Task objective
Somewhere below is a line with "Screen dimensions: 942x478" and, later, a line with "The height and width of the screenshot is (365, 520)."; repeat those two lines and all the lines between them, exactly as they are.

Dataset records
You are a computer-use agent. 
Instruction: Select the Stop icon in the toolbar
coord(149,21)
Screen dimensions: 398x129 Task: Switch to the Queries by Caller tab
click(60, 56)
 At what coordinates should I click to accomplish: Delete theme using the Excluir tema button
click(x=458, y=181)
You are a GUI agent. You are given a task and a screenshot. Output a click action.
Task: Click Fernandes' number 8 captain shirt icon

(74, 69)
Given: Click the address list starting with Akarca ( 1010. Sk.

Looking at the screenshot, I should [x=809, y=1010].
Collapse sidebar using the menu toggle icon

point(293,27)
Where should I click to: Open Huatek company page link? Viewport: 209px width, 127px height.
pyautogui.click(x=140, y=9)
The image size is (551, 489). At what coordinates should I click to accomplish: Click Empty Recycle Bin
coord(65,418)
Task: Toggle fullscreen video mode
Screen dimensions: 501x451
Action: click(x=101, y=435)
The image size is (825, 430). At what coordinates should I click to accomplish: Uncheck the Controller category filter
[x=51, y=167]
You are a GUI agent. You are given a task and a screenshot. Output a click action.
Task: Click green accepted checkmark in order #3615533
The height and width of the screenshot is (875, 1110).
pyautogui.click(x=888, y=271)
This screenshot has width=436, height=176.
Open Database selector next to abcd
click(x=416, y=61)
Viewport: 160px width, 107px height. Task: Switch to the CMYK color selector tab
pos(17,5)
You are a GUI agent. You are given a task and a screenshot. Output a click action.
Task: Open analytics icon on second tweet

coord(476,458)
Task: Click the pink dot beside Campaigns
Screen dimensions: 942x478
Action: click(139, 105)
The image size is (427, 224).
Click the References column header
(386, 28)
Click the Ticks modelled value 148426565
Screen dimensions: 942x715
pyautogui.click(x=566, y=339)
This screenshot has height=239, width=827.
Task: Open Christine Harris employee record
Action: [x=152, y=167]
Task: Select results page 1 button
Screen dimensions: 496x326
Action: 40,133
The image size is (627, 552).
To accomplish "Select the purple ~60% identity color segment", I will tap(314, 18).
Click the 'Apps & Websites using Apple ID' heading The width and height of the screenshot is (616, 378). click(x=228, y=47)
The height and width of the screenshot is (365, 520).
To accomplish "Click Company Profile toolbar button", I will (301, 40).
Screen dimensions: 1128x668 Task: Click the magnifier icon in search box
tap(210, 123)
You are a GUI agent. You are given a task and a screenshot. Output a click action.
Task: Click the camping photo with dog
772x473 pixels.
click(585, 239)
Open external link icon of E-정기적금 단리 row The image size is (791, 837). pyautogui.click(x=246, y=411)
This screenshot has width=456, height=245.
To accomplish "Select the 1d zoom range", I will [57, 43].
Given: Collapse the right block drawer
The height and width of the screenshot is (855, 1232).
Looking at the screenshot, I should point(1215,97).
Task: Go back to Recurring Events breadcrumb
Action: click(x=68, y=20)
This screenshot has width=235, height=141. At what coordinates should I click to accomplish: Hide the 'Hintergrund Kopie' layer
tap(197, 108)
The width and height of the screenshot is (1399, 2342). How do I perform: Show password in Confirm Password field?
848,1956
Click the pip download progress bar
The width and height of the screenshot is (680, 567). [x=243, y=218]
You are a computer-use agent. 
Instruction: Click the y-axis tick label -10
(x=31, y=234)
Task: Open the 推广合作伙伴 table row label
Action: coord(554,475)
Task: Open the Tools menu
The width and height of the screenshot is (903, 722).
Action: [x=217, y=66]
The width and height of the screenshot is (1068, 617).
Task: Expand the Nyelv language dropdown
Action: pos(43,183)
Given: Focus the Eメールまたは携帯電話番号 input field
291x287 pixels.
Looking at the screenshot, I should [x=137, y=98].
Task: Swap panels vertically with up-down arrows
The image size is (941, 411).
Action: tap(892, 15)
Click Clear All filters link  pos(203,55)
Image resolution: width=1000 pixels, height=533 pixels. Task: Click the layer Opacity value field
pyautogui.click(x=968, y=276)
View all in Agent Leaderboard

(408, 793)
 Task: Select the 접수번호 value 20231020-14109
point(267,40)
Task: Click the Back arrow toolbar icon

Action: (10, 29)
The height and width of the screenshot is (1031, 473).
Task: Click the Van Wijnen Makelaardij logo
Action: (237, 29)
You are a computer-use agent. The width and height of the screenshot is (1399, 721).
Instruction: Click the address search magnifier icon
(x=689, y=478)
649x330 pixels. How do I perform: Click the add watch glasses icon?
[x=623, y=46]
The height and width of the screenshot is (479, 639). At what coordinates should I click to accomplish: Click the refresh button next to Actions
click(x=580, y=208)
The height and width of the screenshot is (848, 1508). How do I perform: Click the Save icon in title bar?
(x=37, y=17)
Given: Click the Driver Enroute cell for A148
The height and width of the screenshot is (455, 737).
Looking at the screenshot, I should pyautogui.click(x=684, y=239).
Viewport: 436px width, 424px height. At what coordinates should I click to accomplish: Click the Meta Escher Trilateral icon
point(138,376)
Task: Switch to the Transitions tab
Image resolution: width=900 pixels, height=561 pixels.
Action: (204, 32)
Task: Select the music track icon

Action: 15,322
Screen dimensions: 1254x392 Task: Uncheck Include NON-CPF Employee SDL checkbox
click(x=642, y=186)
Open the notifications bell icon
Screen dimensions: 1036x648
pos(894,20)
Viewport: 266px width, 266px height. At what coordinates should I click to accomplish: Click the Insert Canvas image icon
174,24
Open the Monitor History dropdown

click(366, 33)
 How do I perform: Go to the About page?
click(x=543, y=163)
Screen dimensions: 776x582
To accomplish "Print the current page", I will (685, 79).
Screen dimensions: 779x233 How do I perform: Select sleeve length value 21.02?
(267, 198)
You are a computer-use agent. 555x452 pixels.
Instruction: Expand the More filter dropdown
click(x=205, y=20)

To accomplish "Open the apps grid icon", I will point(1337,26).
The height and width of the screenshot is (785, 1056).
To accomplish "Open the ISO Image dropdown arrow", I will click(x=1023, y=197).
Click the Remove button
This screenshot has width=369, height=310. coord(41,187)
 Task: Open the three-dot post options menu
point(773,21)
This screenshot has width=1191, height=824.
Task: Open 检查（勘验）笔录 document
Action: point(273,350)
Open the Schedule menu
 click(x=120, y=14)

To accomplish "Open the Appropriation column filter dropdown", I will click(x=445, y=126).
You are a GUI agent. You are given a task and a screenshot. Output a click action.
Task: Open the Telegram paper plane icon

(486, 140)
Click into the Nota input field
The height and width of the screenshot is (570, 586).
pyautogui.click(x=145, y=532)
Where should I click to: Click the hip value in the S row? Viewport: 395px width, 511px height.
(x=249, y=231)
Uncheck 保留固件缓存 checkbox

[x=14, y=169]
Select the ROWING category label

Output for this task
Screen dimensions: 942x478
Action: click(139, 105)
The image size is (427, 224).
Click the References column header
(386, 28)
Click the Ticks modelled value 148426565
Screen dimensions: 942x715
pyautogui.click(x=566, y=339)
This screenshot has height=239, width=827.
Task: Open Christine Harris employee record
Action: [x=152, y=167]
Task: Select results page 1 button
Screen dimensions: 496x326
Action: 40,133
The image size is (627, 552).
To accomplish "Select the purple ~60% identity color segment", I will tap(314, 18).
Click the 'Apps & Websites using Apple ID' heading The width and height of the screenshot is (616, 378). click(x=228, y=47)
The height and width of the screenshot is (365, 520).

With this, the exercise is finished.